转换算子
转换算子的作用是对一条流进行转换、分流合流转换,把流变成新的流
map - 单流转换算子
一一映射,示例如下:
// 从元素种读取数据
DataStreamSource<Event> stream = env.fromElements(new Event("Mary", "./home", 1000L),
new Event("Bob", "./cart", 2000L),
new Event("Jerry", "./prod?id=100", 3000L));
// 自定义map提取user字段-lambda表达式写法
SingleOutputStreamOperator<String> result = stream.map(value -> value.user);
result.print();
env.execute();
// 匿名类写法
stream.map(new MapFunction<Event, String>() {
@Override
public String map(Event value) throws Exception {
return value.user;
}
});
与java.stream中的map方法类似,flink中的map方法也是类型转类型的方法,因此不需要像flatMap中需要Collector对流进行收集
看下里面的源码,实际调用到DataStream#doTransform
// org.apache.flink.streaming.api.datastream.DataStream#doTransform
protected <R> SingleOutputStreamOperator<R> doTransform(
String operatorName,
TypeInformation<R> outTypeInfo,
StreamOperatorFactory<R> operatorFactory) {
// read the output type of the input Transform to coax out errors about MissingTypeInfo
transformation.getOutputType();
OneInputTransformation<T, R> resultTransform =
new OneInputTransformation<>(
this.transformation,
operatorName,
operatorFactory,
outTypeInfo,
environment.getParallelism());
@SuppressWarnings({"unchecked", "rawtypes"})

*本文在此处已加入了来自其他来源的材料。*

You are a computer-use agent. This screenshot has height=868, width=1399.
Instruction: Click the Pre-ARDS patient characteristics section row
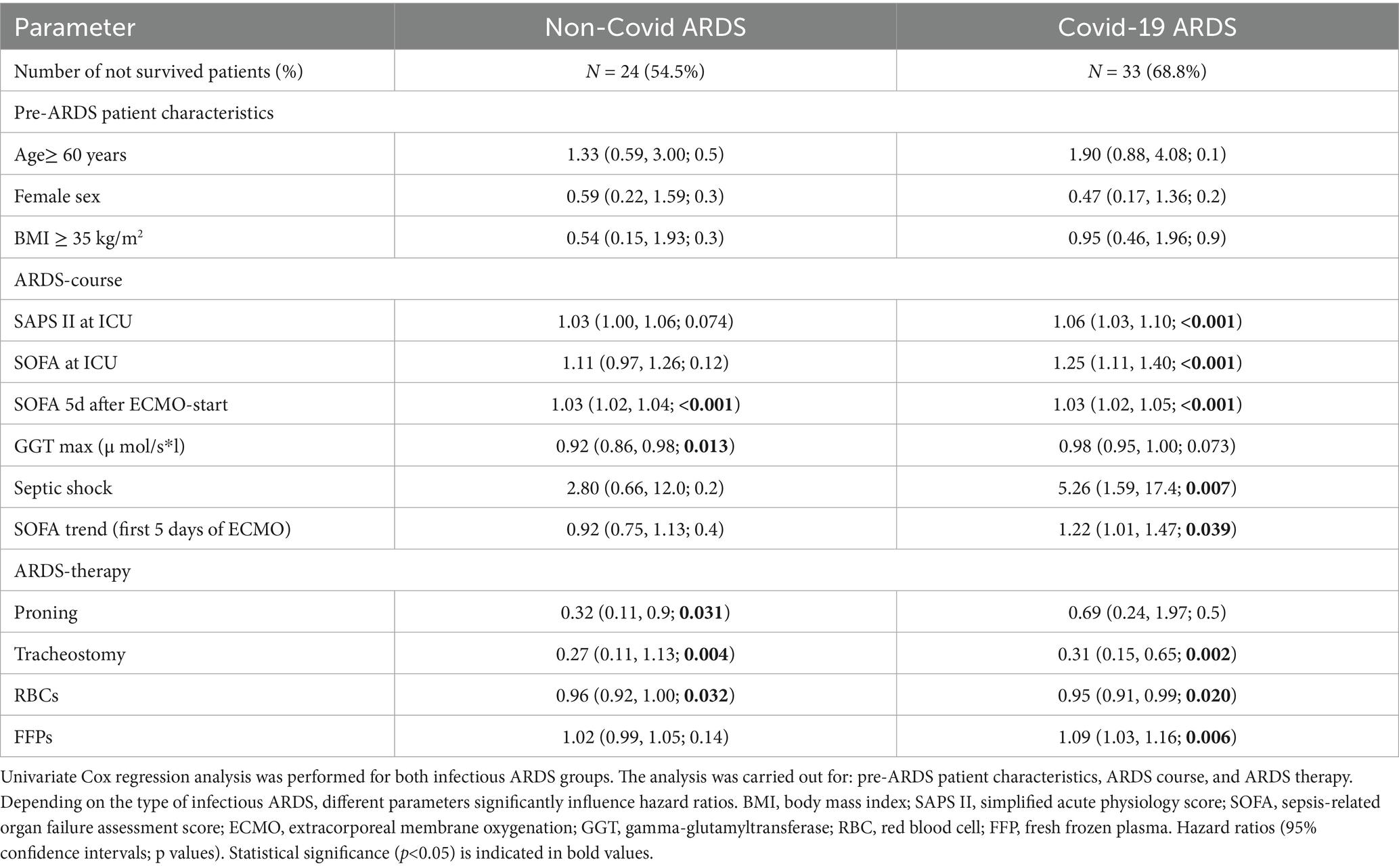click(x=143, y=112)
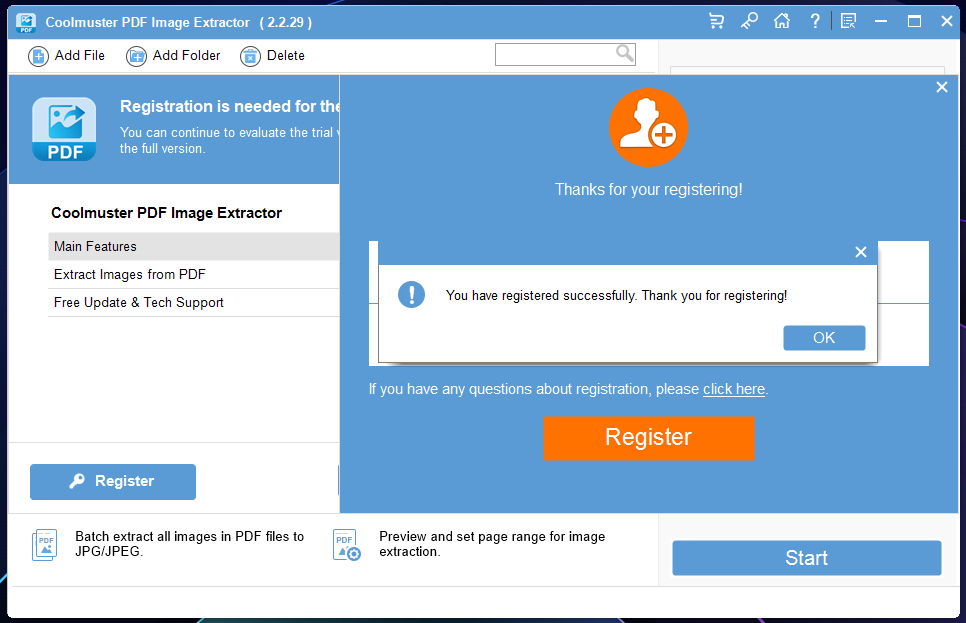The image size is (966, 623).
Task: Click the Delete trash icon
Action: 250,56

SingleOutputStreamOperator<R> returnStream =
new SingleOutputStreamOperator(environment, resultTransform);
// 把MapFunction封装的StreamOperatorFactory暂存到算子中,在transformation属性中
getExecutionEnvironment().addOperator(resultTransform);
return returnStream;
}
public void addOperator(Transformation<?> transformation) {
Preconditions.checkNotNull(transformation, "transformation must not be null.");
this.transformations.add(transformation);
}
注意,这里是流包里面的实现,这里面只是将传入的MapFunction构造的StreamOperatorFactory存入到operator中,即暂存算子,还没有真正执行,因此流式处理下层必须要执行execute,不然算子本质上是不执行的
而批处理并不是这样做,批处理因为是采集一批,执行一批,因此看到批处理下面的map,是直接进行了操作的:
// org.apache.flink.api.java.DataSet#map
public <R> MapOperator<T, R> map(MapFunction<T, R> mapper) {
if (mapper == null) {
throw new NullPointerException("Map function must not be null.");
}
String callLocation = Utils.getCallLocationName();
TypeInformation<R> resultType =
TypeExtractor.getMapReturnTypes(mapper, getType(), callLocation, true);
return new MapOperator<>(this, resultType, clean(mapper), callLocation);
}
执行点在TypeInformation<R> resultType = TypeExtractor.getMapReturnTypes(mapper, getType(), callLocation, true);
跟进到TypeExtractionUtils#checkAndExtractLambda
方法大致可以看出来,是走的反射执行我们传入的MapFunction
public static LambdaExecutable checkAndExtractLambda(Function function)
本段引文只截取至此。